There would have been the odd green tea spill at the G20 meeting in Seoul as leaders gathered around the Bloomberg terminal to learn the latest round of Chinese economic data. The Chinese finance minister was last seen slinking quietly out a back door.

China's annualised consumer price index grew by 4.4% in October, marking a significant jump above the 3.6% rate of growth in September. Economists had expected a 4.0% figure. Wholesale inflation looked similarly ominous, with the producer price index coming in at 5.0%, up on 4.3% last month and ahead of 4.5% expectations.

The reason the Chinese finance minister might have wanted to be somewhere else all of a sudden is that the inflation results suggests another rate hike will likely be forthcoming from the People's Bank of China anytime soon, which yet again puts pressure – further pressure – on Beijing to revalue the renminbi. Beijing is tipped to do just that, probably before the year is out, and probably only by about 5-7% as an increment.

The renminbi is anywhere between 20% to 40% undervalued depending on what comparisons you use.

But if Beijing does revalue the renminbi shortly it will not be because a bunch of gweilos demanded as much at a token cocktail gathering.

The rest of China's data movements were more benign.

Urban investment dipped to 24.4% growth from 24.5%, bang on expectation; retail sales fell to 18.6% from 18.8% when a flat result was expected; and industrial production surprised with a fall to 13.1% from 13.3% when an increase to 13.5% was expected.

These numbers are more akin to a China being carefully slowed by Beijing.

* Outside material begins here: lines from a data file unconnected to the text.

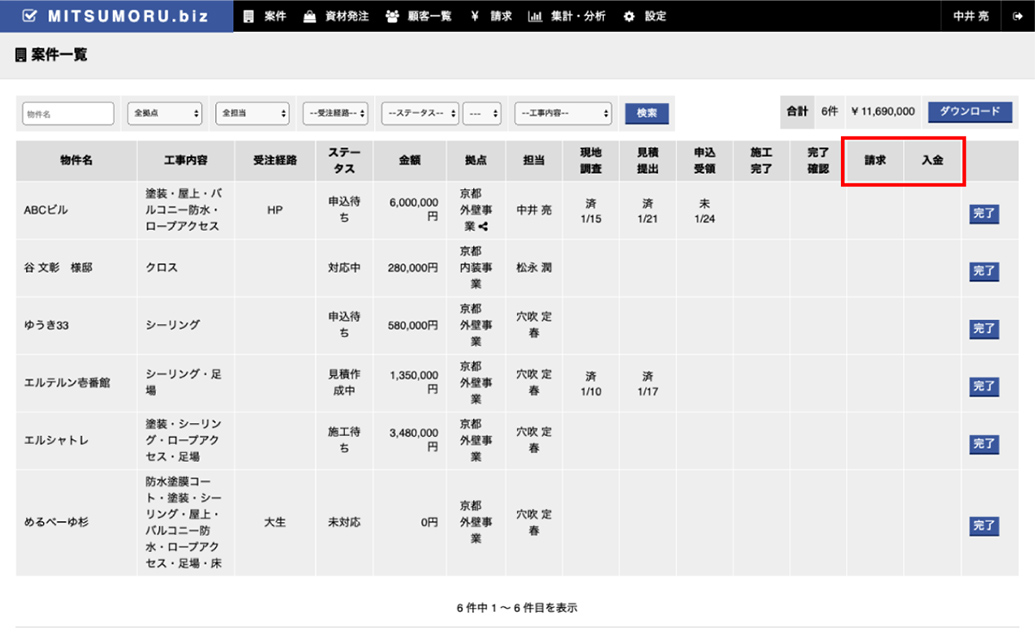Expand the 全担当 dropdown filter

[252, 113]
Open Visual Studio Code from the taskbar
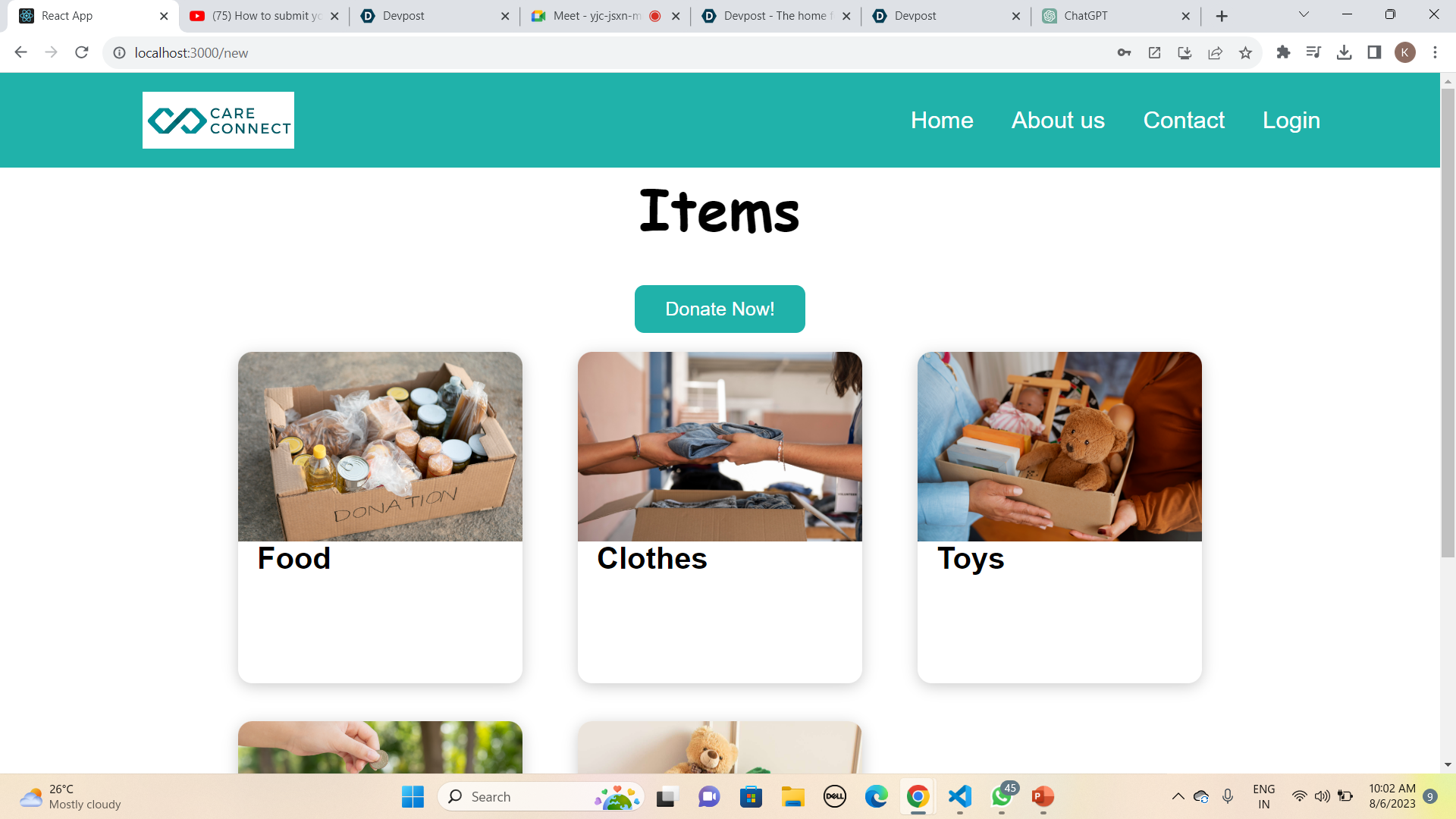 coord(959,796)
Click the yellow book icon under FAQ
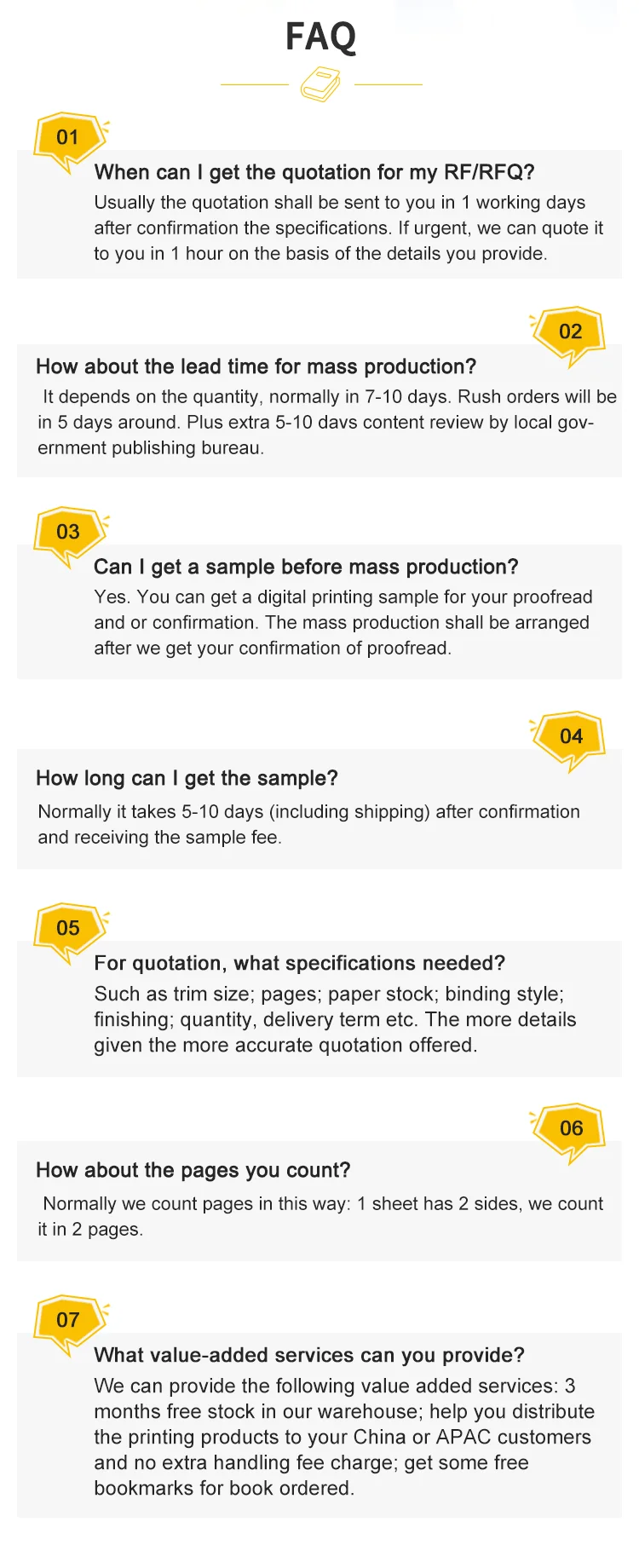This screenshot has width=639, height=1568. point(320,85)
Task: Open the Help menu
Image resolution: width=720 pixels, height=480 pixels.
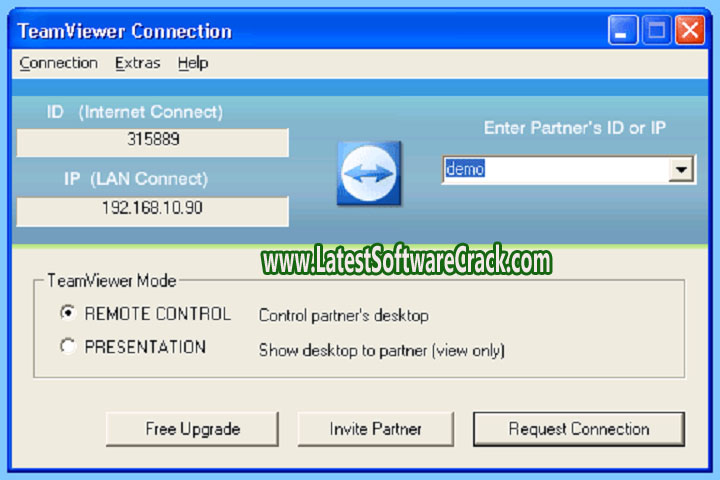Action: click(193, 63)
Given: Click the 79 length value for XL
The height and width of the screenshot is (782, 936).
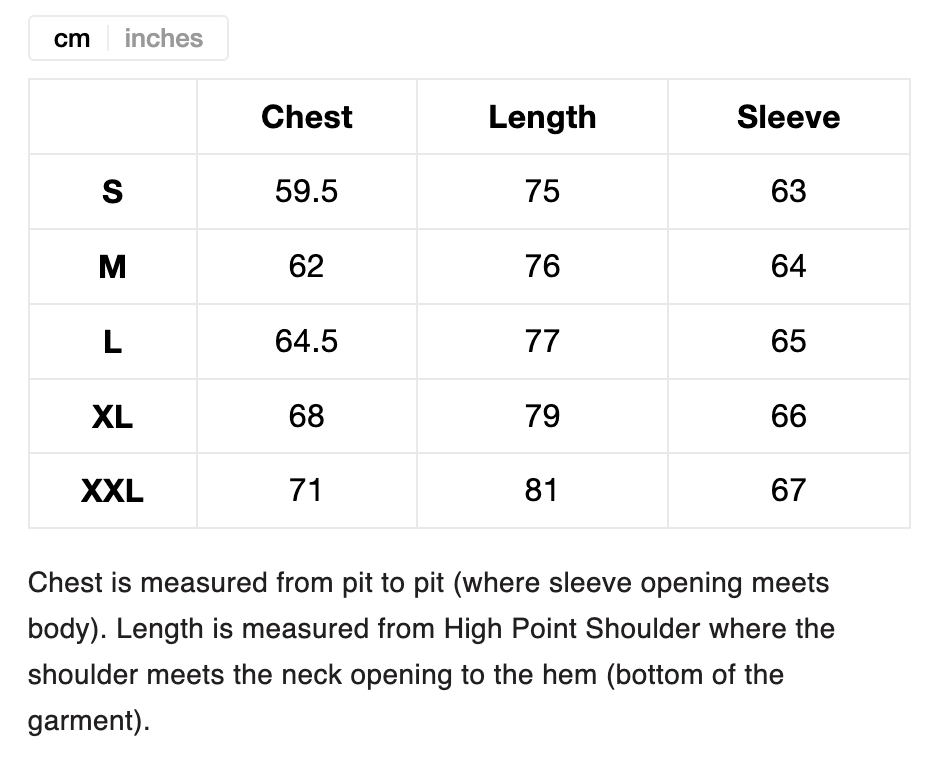Looking at the screenshot, I should tap(542, 416).
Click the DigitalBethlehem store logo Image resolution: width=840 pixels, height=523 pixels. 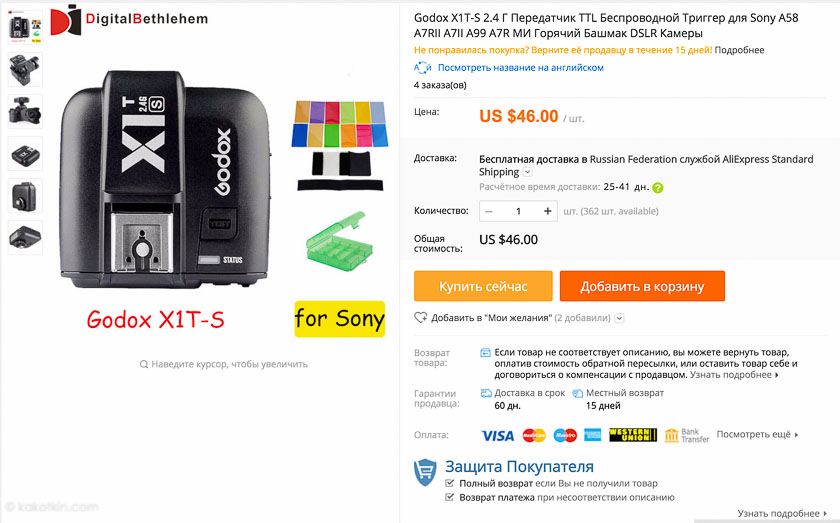tap(129, 20)
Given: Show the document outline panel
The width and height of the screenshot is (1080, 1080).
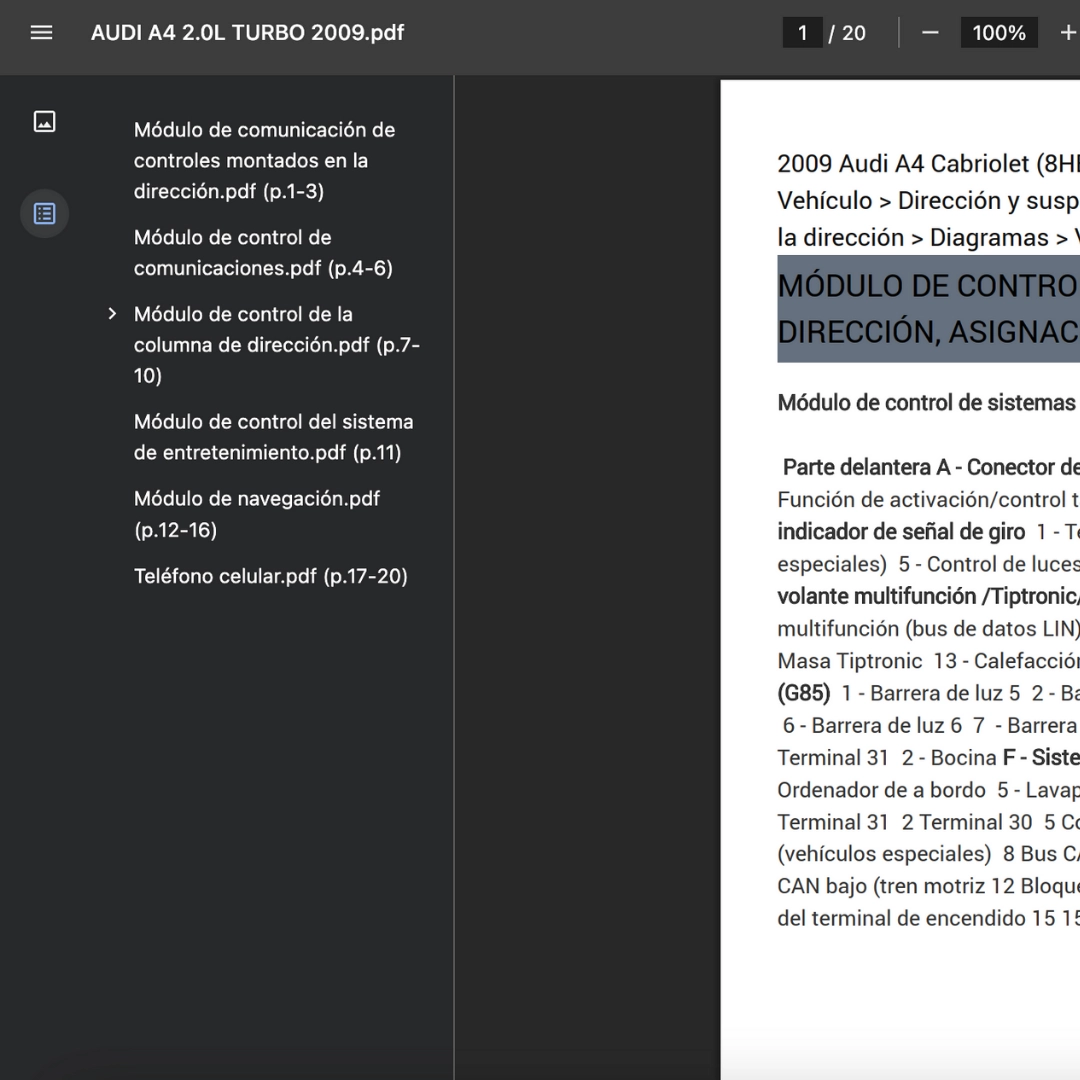Looking at the screenshot, I should pyautogui.click(x=44, y=214).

The inflation numbers, nevertheless, reflect rising commodity prices which to some extent reflect a weaker US dollar, but also fundamental demand/supply issues in the food and textile space. The food bill of the average Chinese household is still a far greater proportion of the weekly budget compared to that of Westerners, so soft commodity inflation, which has been running riot, has a greater impact on China than it does in the US or Australia.

China knows it's pointless to wave a finger at the US and its sinister money printing policies because it is Beijing who chooses to peg to the US dollar and thus import such inflation. Were the renminbi to be revalued then food prices for the Chinese population would fall, but so too would Chinese exports become more expensive, and Beijing does not yet think China's domestic economy is proportionately effective enough to cope with the burden of lost export sales and lower receipts.